Birds that fear death - tetraodonpuffer
http://www.bbc.com/earth/story/20150930-the-birds-that-fear-death
======
mratzloff
One time a _raven_ of all things fell down my chimney and was perched on a
ledge interior to the chimney above the fireplace. I got a call about it early
in the day asking me to come home and deal with it, but I couldn't get away,
so I said I'd deal with it when I got home.

It spent the next several hours trying fruitlessly to fly back up the chimney.
Its wings were too large to spread, so it only got about half way up before
slowly sliding back down. When it wasn't trying to escape, it was making scary
pissed-off raven noises.

I ended up having to lay down face up in the fireplace and reach up with
gloves (and my arms wrapped in towels) to grab the bird, get up, and walk it
outside. It was mortified and tried to fly away before I got to the door, but
was disoriented and flew into a wall instead.
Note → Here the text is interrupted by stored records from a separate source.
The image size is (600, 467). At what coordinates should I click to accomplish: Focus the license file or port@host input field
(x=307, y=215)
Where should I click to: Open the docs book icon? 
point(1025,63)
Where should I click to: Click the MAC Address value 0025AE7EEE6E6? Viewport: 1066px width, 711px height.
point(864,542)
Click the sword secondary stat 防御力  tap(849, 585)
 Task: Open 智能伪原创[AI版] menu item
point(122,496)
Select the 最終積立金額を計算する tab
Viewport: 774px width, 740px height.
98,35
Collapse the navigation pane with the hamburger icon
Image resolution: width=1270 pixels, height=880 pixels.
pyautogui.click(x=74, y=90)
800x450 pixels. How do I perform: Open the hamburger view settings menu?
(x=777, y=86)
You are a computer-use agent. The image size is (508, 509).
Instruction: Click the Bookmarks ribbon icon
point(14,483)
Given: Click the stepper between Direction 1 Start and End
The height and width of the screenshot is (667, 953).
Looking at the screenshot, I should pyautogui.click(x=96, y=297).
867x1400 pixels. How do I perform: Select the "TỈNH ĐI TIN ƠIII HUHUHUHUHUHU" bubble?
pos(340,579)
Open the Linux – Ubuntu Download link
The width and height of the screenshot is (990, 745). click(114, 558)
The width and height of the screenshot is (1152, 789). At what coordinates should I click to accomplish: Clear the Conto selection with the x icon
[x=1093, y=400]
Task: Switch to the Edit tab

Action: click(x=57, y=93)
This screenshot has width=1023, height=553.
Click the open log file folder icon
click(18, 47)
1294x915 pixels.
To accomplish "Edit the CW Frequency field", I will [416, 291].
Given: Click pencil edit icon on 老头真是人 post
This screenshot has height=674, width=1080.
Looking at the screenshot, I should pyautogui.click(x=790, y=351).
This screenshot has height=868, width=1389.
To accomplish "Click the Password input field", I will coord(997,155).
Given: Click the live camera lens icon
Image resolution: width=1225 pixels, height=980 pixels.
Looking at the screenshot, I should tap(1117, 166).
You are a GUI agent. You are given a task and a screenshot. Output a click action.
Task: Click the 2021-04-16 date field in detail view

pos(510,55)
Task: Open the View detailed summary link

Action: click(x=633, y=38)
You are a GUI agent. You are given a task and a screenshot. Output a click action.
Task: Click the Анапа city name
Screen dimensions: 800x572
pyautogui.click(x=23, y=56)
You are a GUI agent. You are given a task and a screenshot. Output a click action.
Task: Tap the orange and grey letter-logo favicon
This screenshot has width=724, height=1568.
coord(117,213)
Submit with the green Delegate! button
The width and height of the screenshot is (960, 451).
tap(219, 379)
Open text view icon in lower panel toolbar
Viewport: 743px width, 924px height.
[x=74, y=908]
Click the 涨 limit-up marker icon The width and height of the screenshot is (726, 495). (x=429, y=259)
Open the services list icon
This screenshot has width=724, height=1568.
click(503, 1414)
I think it was too stunned to
resist at that point, and so I picked it up and brought it outside. After a
few moments it flew up into the Japanese maple in my front yard.

There were some crows in this same tree that observed the whole escapade and
decided to start caw-caw-cawing at me. _And then for the next month they kept
doing it._ Turns out that yelling at them that I had saved one of them and
that it was my tree anyway didn't actually succeed in shutting them up.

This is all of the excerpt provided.